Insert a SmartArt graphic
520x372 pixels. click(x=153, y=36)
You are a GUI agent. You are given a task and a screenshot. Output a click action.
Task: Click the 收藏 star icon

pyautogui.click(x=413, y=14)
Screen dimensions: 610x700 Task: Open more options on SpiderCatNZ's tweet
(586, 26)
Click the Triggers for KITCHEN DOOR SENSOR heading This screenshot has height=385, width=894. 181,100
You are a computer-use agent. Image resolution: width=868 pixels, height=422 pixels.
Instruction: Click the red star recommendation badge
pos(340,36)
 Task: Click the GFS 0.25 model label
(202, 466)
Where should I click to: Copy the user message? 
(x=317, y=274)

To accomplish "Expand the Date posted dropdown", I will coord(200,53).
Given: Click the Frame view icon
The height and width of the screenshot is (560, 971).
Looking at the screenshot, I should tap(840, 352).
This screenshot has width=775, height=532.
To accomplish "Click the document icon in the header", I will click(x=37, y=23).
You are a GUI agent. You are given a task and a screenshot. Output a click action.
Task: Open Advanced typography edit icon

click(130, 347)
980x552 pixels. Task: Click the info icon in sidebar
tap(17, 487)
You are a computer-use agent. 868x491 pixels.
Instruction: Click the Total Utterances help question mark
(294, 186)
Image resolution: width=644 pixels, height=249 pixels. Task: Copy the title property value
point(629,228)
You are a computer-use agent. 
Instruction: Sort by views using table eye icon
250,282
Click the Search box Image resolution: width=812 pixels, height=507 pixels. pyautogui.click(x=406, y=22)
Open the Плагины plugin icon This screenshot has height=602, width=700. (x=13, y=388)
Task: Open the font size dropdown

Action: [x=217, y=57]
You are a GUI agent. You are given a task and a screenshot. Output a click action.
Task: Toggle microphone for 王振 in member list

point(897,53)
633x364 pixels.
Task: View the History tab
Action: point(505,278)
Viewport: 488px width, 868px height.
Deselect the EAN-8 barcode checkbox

______________________________

=== WHAT IS NEEDED ===
Scanning the data above, count the lines in which the string "computer" occurs and state only the count.

=== ANSWER SECTION ===
3